*WORK TO COMPLETE*: In your answer, reproduce exactly the lines from the beginning of the listing below through the one containing "maroon 5 (128, 1816)", and only those lines.

*DATA SHOWN*:
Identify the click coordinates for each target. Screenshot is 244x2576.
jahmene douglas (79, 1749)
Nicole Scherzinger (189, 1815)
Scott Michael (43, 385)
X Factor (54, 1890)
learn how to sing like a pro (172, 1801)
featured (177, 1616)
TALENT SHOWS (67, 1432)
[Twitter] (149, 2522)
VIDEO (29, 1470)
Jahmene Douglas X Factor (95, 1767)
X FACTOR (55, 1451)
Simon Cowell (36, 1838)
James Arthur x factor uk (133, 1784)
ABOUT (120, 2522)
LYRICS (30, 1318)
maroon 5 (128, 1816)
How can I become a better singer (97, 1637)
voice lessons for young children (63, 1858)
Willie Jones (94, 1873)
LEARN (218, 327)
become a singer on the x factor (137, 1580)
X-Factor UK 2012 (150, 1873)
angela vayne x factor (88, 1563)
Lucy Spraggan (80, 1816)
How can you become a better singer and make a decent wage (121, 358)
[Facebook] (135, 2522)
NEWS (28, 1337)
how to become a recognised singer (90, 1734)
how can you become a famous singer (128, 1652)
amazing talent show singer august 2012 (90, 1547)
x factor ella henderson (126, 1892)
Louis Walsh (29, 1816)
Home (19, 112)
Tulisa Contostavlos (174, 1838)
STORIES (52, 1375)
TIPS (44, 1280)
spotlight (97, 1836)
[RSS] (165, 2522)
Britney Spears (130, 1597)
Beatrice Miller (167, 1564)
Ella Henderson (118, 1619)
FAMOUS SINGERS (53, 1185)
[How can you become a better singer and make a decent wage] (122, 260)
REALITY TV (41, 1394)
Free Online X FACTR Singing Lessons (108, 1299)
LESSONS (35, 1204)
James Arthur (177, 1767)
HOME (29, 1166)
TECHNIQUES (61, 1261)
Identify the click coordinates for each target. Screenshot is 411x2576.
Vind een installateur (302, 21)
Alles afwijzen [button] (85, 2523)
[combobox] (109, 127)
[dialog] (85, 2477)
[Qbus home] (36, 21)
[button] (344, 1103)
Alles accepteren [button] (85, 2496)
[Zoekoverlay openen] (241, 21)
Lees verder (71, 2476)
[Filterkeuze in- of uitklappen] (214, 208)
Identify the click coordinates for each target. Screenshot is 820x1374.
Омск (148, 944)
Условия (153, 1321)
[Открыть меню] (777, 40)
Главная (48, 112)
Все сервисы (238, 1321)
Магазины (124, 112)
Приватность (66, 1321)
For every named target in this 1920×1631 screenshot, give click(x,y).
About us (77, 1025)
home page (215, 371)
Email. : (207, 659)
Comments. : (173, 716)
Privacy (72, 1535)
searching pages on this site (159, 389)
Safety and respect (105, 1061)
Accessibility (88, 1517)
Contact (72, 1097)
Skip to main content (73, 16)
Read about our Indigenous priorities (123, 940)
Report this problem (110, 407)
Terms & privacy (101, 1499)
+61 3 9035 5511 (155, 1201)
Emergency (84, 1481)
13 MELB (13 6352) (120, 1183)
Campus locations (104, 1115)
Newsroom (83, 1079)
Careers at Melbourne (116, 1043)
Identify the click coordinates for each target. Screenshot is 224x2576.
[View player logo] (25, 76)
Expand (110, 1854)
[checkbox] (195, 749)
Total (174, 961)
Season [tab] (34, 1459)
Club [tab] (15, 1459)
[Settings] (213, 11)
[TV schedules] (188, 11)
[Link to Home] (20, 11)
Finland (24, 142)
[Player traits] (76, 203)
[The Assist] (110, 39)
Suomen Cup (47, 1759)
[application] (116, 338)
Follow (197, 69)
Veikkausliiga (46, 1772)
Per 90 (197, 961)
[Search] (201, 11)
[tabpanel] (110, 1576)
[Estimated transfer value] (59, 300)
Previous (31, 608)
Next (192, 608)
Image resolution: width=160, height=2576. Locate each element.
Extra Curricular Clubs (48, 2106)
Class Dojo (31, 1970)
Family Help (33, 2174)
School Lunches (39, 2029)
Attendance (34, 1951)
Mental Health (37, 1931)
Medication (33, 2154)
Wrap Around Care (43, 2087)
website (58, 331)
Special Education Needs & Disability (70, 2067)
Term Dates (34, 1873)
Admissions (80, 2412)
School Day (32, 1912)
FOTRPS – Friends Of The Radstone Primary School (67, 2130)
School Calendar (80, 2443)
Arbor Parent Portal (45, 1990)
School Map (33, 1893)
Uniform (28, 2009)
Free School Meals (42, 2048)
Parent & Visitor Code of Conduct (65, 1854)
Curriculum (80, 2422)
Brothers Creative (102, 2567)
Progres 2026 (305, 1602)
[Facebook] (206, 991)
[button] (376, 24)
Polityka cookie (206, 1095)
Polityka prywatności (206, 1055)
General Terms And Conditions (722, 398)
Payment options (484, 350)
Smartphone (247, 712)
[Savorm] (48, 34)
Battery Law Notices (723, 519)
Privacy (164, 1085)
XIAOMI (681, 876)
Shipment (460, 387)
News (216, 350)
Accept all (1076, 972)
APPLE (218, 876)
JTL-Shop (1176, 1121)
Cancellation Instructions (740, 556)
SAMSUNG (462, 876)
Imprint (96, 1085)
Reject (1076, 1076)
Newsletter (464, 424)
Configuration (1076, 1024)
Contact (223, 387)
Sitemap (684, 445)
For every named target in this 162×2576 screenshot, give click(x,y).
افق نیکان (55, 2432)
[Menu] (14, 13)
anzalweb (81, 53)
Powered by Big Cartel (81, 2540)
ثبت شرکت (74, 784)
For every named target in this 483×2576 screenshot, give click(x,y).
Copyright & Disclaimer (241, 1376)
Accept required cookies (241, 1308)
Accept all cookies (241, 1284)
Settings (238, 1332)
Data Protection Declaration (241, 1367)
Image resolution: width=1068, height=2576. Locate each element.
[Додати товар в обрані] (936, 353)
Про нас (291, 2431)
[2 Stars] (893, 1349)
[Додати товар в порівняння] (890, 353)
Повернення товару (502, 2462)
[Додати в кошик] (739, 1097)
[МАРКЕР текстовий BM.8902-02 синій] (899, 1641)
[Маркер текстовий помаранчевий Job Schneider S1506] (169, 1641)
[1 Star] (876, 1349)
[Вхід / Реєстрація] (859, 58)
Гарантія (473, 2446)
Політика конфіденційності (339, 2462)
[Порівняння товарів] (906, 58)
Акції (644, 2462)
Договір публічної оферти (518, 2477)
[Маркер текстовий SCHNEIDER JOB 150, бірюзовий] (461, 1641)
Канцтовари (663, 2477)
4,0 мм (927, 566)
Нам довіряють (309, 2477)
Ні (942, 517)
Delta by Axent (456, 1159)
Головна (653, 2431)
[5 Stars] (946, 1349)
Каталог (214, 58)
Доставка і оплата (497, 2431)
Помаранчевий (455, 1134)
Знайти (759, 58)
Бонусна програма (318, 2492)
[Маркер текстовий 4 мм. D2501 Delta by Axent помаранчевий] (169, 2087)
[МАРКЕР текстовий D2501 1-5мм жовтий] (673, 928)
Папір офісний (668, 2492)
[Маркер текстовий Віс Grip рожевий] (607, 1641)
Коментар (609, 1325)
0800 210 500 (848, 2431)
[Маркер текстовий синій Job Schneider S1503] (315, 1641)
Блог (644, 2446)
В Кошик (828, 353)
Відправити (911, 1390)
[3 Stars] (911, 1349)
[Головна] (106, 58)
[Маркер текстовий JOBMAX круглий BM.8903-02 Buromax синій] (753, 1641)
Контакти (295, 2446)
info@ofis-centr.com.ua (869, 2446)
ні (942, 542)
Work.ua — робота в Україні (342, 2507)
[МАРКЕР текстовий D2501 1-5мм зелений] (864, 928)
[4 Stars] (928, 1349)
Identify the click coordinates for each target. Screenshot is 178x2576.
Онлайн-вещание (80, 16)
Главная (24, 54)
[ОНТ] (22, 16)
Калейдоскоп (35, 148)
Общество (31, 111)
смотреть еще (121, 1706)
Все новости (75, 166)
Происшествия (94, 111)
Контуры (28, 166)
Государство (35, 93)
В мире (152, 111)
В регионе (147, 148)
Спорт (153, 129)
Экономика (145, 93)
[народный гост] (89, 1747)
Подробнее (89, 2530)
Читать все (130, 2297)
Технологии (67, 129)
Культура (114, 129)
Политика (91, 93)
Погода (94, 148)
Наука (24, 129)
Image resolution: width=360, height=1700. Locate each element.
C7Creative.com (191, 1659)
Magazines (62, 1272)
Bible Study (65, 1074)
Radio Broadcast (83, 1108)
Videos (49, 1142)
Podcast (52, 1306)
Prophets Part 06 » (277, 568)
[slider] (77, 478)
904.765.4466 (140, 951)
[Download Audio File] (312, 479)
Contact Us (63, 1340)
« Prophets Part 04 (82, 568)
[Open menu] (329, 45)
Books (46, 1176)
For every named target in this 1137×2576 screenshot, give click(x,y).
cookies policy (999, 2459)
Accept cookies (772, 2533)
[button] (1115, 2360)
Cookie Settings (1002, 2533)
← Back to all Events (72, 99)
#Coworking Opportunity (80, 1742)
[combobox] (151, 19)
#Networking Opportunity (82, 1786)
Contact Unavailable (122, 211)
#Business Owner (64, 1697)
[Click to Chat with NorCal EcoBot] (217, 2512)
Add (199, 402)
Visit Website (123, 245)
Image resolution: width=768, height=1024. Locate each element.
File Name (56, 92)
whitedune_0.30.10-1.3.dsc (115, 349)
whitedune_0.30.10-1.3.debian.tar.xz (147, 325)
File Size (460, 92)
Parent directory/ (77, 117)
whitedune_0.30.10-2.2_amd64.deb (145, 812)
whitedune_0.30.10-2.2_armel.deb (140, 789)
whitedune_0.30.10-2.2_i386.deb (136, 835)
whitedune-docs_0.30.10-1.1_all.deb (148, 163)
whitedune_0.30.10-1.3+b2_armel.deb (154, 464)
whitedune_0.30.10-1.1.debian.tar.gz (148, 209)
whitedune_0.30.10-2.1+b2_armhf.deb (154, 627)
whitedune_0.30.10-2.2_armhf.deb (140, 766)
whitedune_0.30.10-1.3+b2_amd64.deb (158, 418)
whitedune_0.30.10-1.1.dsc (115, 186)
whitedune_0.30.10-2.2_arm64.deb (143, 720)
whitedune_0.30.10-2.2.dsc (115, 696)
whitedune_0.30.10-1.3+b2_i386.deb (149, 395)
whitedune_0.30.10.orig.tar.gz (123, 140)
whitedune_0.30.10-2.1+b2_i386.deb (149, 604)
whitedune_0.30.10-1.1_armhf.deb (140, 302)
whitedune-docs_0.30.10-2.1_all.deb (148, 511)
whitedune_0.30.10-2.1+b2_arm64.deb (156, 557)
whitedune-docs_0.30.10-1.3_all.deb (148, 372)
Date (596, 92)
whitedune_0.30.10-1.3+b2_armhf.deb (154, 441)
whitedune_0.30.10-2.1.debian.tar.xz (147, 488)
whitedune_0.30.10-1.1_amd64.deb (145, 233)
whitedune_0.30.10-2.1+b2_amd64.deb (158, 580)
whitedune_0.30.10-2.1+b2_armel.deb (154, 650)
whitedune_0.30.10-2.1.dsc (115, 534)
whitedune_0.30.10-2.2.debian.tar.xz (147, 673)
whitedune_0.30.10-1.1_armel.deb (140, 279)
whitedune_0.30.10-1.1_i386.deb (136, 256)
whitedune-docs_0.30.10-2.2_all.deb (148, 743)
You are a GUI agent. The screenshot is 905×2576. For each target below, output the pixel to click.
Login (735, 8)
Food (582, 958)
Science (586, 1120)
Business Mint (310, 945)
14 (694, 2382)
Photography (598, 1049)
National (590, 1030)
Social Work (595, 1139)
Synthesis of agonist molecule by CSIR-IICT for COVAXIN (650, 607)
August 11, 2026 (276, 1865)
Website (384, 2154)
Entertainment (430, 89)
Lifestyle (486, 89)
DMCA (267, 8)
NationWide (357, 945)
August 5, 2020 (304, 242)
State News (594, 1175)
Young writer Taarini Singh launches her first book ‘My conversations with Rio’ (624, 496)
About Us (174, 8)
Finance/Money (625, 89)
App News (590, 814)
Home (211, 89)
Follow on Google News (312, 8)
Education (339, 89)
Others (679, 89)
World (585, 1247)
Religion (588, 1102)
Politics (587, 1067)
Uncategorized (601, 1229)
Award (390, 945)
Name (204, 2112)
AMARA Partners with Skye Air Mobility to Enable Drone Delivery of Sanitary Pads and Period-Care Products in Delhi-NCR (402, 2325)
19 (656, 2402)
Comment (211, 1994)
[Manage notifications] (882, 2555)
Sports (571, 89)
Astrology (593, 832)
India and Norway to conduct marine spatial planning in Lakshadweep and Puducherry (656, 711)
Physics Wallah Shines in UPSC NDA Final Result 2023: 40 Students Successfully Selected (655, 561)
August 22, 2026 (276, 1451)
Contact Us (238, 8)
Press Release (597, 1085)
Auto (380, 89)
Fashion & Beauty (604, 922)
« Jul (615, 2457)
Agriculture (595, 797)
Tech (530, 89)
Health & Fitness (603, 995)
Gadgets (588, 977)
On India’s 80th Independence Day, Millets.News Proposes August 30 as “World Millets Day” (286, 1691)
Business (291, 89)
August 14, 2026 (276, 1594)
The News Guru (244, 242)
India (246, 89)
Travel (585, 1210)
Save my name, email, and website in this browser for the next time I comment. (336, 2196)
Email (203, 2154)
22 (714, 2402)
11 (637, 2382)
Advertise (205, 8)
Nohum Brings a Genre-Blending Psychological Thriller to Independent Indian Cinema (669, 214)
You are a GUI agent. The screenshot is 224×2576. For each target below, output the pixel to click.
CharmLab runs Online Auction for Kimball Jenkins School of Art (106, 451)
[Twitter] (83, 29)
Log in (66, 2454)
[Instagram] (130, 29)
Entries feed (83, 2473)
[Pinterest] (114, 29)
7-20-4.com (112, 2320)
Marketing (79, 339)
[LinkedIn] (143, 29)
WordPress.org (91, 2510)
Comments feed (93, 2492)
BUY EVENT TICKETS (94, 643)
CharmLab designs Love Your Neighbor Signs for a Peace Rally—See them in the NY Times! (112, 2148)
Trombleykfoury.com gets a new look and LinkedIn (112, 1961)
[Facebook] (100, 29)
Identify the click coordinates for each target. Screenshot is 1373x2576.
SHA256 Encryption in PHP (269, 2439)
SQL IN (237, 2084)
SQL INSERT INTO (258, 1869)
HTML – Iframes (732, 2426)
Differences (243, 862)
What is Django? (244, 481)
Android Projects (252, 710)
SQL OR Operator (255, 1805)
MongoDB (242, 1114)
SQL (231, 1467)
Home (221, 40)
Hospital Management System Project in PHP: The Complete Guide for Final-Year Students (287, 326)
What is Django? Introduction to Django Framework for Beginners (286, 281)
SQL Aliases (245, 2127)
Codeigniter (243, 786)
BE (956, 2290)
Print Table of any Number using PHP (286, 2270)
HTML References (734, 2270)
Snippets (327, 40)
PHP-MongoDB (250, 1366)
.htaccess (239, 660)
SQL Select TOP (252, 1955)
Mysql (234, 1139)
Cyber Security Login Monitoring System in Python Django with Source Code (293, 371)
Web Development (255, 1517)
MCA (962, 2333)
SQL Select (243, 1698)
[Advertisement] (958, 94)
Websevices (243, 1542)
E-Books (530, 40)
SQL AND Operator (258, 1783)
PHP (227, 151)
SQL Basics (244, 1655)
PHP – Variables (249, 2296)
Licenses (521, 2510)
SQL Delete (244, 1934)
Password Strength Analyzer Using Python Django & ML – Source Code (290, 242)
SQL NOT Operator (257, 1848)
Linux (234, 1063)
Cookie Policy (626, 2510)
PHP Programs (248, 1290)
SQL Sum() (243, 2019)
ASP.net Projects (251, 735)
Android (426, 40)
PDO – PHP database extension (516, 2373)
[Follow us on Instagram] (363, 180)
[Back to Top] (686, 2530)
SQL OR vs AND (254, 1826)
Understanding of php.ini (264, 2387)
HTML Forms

*EXPECTED OUTPUT*:
Identify the click coordinates for each target. Screenshot is 244x2576.
jahmene douglas (79, 1749)
Nicole Scherzinger (189, 1815)
Scott Michael (43, 385)
X Factor (54, 1890)
learn how to sing like a pro (172, 1801)
featured (177, 1616)
TALENT SHOWS (67, 1432)
[Twitter] (149, 2522)
VIDEO (29, 1470)
Jahmene Douglas X Factor (95, 1767)
X FACTOR (55, 1451)
Simon Cowell (36, 1838)
James Arthur x factor uk (133, 1784)
ABOUT (120, 2522)
LYRICS (30, 1318)
maroon 5 (128, 1816)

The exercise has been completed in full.